> **Exercise**:
Copy out every line of the data exactly.

━━━━━ Records provided

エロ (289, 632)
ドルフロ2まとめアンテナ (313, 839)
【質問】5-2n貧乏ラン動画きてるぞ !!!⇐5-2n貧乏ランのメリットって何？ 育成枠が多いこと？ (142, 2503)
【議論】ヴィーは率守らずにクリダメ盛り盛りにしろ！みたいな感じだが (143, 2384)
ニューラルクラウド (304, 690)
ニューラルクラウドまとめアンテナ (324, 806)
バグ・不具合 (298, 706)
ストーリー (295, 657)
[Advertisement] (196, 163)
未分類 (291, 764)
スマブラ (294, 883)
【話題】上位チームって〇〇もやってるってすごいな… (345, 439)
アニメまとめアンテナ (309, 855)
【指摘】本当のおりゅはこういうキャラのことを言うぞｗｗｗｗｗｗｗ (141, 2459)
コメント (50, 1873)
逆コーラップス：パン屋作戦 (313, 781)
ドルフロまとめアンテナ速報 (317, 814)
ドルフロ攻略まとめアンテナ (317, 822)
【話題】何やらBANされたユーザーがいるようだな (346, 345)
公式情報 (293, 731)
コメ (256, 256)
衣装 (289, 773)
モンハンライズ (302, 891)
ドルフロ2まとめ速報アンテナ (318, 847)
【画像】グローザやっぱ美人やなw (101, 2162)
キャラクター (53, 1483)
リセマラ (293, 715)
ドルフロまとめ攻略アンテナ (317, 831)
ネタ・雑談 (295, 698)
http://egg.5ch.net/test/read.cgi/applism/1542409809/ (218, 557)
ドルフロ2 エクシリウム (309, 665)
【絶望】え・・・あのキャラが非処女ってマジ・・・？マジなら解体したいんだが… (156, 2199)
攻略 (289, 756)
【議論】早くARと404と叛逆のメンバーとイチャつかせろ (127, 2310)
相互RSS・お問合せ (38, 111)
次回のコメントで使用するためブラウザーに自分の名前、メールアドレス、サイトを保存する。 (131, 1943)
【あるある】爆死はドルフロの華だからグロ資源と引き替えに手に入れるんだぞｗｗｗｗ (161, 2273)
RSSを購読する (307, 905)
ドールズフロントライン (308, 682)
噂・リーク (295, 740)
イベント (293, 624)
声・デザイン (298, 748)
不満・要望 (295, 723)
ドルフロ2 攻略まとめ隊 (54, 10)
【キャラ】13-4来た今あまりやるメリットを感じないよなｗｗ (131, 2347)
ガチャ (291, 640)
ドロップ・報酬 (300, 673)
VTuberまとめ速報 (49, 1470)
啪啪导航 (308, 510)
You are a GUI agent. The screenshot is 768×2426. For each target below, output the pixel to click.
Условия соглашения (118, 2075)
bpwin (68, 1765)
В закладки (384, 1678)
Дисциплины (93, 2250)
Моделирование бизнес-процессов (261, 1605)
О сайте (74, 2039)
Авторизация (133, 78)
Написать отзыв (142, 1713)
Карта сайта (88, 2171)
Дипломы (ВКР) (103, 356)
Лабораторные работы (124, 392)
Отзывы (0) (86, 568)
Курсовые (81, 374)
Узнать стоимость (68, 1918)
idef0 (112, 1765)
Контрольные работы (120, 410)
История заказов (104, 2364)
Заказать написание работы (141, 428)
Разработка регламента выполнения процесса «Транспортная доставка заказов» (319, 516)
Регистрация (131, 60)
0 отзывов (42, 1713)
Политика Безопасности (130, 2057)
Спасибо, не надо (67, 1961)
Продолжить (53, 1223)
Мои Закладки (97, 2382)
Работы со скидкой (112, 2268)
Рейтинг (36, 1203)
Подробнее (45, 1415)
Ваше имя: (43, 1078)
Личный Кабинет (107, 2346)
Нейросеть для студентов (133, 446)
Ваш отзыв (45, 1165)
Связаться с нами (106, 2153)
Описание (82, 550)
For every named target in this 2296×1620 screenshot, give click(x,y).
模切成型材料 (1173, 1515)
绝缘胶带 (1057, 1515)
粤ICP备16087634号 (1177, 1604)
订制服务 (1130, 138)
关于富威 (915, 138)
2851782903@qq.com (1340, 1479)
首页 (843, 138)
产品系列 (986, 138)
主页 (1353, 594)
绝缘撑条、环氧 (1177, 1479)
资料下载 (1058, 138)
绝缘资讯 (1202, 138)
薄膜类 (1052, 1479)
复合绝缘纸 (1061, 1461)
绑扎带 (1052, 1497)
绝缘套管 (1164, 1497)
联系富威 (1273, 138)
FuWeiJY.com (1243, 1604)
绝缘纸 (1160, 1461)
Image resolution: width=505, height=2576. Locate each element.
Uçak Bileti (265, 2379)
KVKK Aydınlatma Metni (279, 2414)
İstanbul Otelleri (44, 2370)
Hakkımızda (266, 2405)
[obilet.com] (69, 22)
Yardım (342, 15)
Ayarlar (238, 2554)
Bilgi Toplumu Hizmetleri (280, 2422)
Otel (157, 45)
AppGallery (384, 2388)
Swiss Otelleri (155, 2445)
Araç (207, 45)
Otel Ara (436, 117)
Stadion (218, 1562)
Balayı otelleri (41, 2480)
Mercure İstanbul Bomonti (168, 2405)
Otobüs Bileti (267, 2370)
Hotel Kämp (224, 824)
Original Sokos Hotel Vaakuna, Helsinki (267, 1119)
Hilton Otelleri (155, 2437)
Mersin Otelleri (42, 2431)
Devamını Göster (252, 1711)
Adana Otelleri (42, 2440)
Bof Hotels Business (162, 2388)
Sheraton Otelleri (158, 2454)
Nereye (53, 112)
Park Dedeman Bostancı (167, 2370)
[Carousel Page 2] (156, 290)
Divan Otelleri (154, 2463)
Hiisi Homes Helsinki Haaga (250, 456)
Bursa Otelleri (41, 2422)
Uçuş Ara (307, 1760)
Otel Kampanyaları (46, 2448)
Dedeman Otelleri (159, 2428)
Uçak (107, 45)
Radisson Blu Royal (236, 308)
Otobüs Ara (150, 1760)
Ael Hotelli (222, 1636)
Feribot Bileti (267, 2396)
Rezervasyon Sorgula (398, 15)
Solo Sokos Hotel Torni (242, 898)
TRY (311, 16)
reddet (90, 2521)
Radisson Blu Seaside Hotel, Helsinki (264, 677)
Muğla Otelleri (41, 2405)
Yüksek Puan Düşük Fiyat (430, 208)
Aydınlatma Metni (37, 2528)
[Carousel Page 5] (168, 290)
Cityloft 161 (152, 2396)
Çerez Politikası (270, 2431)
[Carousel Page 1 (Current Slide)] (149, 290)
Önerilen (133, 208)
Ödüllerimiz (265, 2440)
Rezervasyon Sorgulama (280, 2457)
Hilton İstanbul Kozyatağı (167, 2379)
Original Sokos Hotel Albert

━━━━━━━━━━

> **Result**:
エロ (289, 632)
ドルフロ2まとめアンテナ (313, 839)
【質問】5-2n貧乏ラン動画きてるぞ !!!⇐5-2n貧乏ランのメリットって何？ 育成枠が多いこと？ (142, 2503)
【議論】ヴィーは率守らずにクリダメ盛り盛りにしろ！みたいな感じだが (143, 2384)
ニューラルクラウド (304, 690)
ニューラルクラウドまとめアンテナ (324, 806)
バグ・不具合 (298, 706)
ストーリー (295, 657)
[Advertisement] (196, 163)
未分類 (291, 764)
スマブラ (294, 883)
【話題】上位チームって〇〇もやってるってすごいな… (345, 439)
アニメまとめアンテナ (309, 855)
【指摘】本当のおりゅはこういうキャラのことを言うぞｗｗｗｗｗｗｗ (141, 2459)
コメント (50, 1873)
逆コーラップス：パン屋作戦 (313, 781)
ドルフロまとめアンテナ速報 (317, 814)
ドルフロ攻略まとめアンテナ (317, 822)
【話題】何やらBANされたユーザーがいるようだな (346, 345)
公式情報 (293, 731)
コメ (256, 256)
衣装 (289, 773)
モンハンライズ (302, 891)
ドルフロ2まとめ速報アンテナ (318, 847)
【画像】グローザやっぱ美人やなw (101, 2162)
キャラクター (53, 1483)
リセマラ (293, 715)
ドルフロまとめ攻略アンテナ (317, 831)
ネタ・雑談 (295, 698)
http://egg.5ch.net/test/read.cgi/applism/1542409809/ (218, 557)
ドルフロ2 エクシリウム (309, 665)
【絶望】え・・・あのキャラが非処女ってマジ・・・？マジなら解体したいんだが… (156, 2199)
攻略 (289, 756)
【議論】早くARと404と叛逆のメンバーとイチャつかせろ (127, 2310)
相互RSS・お問合せ (38, 111)
次回のコメントで使用するためブラウザーに自分の名前、メールアドレス、サイトを保存する。 (131, 1943)
【あるある】爆死はドルフロの華だからグロ資源と引き替えに手に入れるんだぞｗｗｗｗ (161, 2273)
RSSを購読する (307, 905)
ドールズフロントライン (308, 682)
噂・リーク (295, 740)
イベント (293, 624)
声・デザイン (298, 748)
不満・要望 (295, 723)
ドルフロ2 攻略まとめ隊 (54, 10)
【キャラ】13-4来た今あまりやるメリットを感じないよなｗｗ (131, 2347)
ガチャ (291, 640)
ドロップ・報酬 (300, 673)
VTuberまとめ速報 (49, 1470)
啪啪导航 (308, 510)
You are a GUI agent. The screenshot is 768×2426. For each target below, output the pixel to click.
Условия соглашения (118, 2075)
bpwin (68, 1765)
В закладки (384, 1678)
Дисциплины (93, 2250)
Моделирование бизнес-процессов (261, 1605)
О сайте (74, 2039)
Авторизация (133, 78)
Написать отзыв (142, 1713)
Карта сайта (88, 2171)
Дипломы (ВКР) (103, 356)
Лабораторные работы (124, 392)
Отзывы (0) (86, 568)
Курсовые (81, 374)
Узнать стоимость (68, 1918)
idef0 (112, 1765)
Контрольные работы (120, 410)
История заказов (104, 2364)
Заказать написание работы (141, 428)
Разработка регламента выполнения процесса «Транспортная доставка заказов» (319, 516)
Регистрация (131, 60)
0 отзывов (42, 1713)
Политика Безопасности (130, 2057)
Спасибо, не надо (67, 1961)
Продолжить (53, 1223)
Мои Закладки (97, 2382)
Работы со скидкой (112, 2268)
Рейтинг (36, 1203)
Подробнее (45, 1415)
Ваше имя: (43, 1078)
Личный Кабинет (107, 2346)
Нейросеть для студентов (133, 446)
Ваш отзыв (45, 1165)
Связаться с нами (106, 2153)
Описание (82, 550)
For every named target in this 2296×1620 screenshot, give click(x,y).
模切成型材料 (1173, 1515)
绝缘胶带 (1057, 1515)
粤ICP备16087634号 (1177, 1604)
订制服务 (1130, 138)
关于富威 (915, 138)
2851782903@qq.com (1340, 1479)
首页 (843, 138)
产品系列 (986, 138)
主页 (1353, 594)
绝缘撑条、环氧 (1177, 1479)
资料下载 (1058, 138)
绝缘资讯 (1202, 138)
薄膜类 (1052, 1479)
复合绝缘纸 (1061, 1461)
绑扎带 (1052, 1497)
绝缘套管 (1164, 1497)
联系富威 (1273, 138)
FuWeiJY.com (1243, 1604)
绝缘纸 (1160, 1461)
Image resolution: width=505, height=2576. Locate each element.
Uçak Bileti (265, 2379)
KVKK Aydınlatma Metni (279, 2414)
İstanbul Otelleri (44, 2370)
Hakkımızda (266, 2405)
[obilet.com] (69, 22)
Yardım (342, 15)
Ayarlar (238, 2554)
Bilgi Toplumu Hizmetleri (280, 2422)
Otel (157, 45)
AppGallery (384, 2388)
Swiss Otelleri (155, 2445)
Araç (207, 45)
Otel Ara (436, 117)
Stadion (218, 1562)
Balayı otelleri (41, 2480)
Mercure İstanbul Bomonti (168, 2405)
Otobüs Bileti (267, 2370)
Hotel Kämp (224, 824)
Original Sokos Hotel Vaakuna, Helsinki (267, 1119)
Hilton Otelleri (155, 2437)
Mersin Otelleri (42, 2431)
Devamını Göster (252, 1711)
Adana Otelleri (42, 2440)
Bof Hotels Business (162, 2388)
Sheraton Otelleri (158, 2454)
Nereye (53, 112)
Park Dedeman Bostancı (167, 2370)
[Carousel Page 2] (156, 290)
Divan Otelleri (154, 2463)
Hiisi Homes Helsinki Haaga (250, 456)
Bursa Otelleri (41, 2422)
Uçuş Ara (307, 1760)
Otel Kampanyaları (46, 2448)
Dedeman Otelleri (159, 2428)
Uçak (107, 45)
Radisson Blu Royal (236, 308)
Otobüs Ara (150, 1760)
Ael Hotelli (222, 1636)
Feribot Bileti (267, 2396)
Rezervasyon Sorgula (398, 15)
Solo Sokos Hotel Torni (242, 898)
TRY (311, 16)
reddet (90, 2521)
Radisson Blu Seaside Hotel, Helsinki (264, 677)
Muğla Otelleri (41, 2405)
Yüksek Puan Düşük Fiyat (430, 208)
Aydınlatma Metni (37, 2528)
[Carousel Page 5] (168, 290)
Cityloft 161 (152, 2396)
Çerez Politikası (270, 2431)
[Carousel Page 1 (Current Slide)] (149, 290)
Önerilen (133, 208)
Ödüllerimiz (265, 2440)
Rezervasyon Sorgulama (280, 2457)
Hilton İstanbul Kozyatağı (167, 2379)
Original Sokos Hotel Albert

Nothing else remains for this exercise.